The guide is split into eleven chapters that succinctly address common issues in supplement consumerism, and is quite friendly to beginners as much as to advanced readers. The book rarely leaves anything but the most basic sport and fitness knowledge out of its explanations, providing a wide array of topics to cover in its 200 or so pages. In this time it dives into both the scientific side and the tried-and-tested practicalities of training, making sure to create a strong basis for its assertions and giving the reader confidence. It’s well researched with a full appendix and bibliography for verifying its facts and its various handy tables and charts, and it clearly comes from an experienced background to give a personal word on what works and what doesn’t. This includes many fad diet chemicals, some of which are earmarked as worryingly harmful, and yet still marketed and bought up.
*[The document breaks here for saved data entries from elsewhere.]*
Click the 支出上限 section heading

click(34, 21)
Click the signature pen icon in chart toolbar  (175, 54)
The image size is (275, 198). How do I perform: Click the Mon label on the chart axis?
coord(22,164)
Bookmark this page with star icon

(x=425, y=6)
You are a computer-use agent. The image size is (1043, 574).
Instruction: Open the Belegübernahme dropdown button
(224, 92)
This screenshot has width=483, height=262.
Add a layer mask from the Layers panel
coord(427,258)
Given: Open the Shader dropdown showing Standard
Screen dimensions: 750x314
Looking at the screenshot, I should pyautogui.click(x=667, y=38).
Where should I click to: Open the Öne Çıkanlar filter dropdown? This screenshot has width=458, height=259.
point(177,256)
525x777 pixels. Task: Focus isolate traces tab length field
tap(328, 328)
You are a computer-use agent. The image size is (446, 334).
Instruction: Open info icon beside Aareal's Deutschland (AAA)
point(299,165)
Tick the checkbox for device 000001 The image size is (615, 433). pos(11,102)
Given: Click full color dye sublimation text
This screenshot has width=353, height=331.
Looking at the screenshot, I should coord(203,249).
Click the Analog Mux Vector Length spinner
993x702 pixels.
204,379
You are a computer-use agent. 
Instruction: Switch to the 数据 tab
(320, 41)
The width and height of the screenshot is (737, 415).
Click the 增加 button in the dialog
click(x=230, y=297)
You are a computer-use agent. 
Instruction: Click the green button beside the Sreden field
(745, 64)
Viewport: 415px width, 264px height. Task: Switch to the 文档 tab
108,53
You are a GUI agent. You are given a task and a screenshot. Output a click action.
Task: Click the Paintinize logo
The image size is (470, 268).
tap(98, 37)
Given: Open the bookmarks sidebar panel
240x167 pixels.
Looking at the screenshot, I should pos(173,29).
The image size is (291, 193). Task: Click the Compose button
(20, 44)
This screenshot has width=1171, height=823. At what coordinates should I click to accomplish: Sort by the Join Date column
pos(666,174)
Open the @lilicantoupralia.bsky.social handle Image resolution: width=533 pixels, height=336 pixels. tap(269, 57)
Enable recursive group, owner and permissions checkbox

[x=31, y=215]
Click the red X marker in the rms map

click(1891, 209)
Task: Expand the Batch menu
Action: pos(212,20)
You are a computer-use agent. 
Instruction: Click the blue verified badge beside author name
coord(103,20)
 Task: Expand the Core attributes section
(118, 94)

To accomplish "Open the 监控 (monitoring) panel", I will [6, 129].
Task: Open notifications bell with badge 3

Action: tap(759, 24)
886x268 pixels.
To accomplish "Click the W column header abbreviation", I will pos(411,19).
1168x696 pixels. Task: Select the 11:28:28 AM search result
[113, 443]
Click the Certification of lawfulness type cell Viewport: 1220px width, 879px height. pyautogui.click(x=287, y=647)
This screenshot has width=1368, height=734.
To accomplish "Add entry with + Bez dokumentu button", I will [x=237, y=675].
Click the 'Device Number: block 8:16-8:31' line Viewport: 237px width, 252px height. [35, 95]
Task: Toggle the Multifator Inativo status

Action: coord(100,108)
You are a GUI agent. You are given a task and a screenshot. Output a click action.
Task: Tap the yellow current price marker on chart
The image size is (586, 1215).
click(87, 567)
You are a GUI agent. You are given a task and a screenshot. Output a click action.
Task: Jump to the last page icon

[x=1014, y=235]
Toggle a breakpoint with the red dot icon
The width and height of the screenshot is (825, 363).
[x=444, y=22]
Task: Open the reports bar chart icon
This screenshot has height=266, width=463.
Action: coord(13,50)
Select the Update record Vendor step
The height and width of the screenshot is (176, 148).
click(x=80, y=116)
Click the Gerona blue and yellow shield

The book also takes its time with a glossary to explain in rough detail the different kinds of common components and qualities of supplements before anything else, and soon moves onto cutting through the common marketing tricks of supplement companies from there. This chapter is very enlightening with some inside info on misdirections and FDA loopholes that are frequently the cause of finding a certain product “doesn’t work.” Moving on are the uses of these products in reference to specific training goals, such as fat loss, muscle gain, nutrition and health. It’s a very comprehensive guide for a wide range of readers and will likely benefit any group of people be they actively working out or simply find themselves interested in improving their quality of life.
The layout of the guide is very clear and simple, and while not especially pretty, it does its job and makes up for the odd stray table end and misaligned photo with its sheer usefulness and thorough background. There are very few questions one could think of that are not at least touched upon in the guide, and even for those who may have picked up the original book there’s a great depth of material introduced to make the upgrade worth it. Overall the guide is superbly crafted and thought out, and in the right hands it could be a ticket to a better lifestyle, either as a springboard to more research or a comprehensive field guide.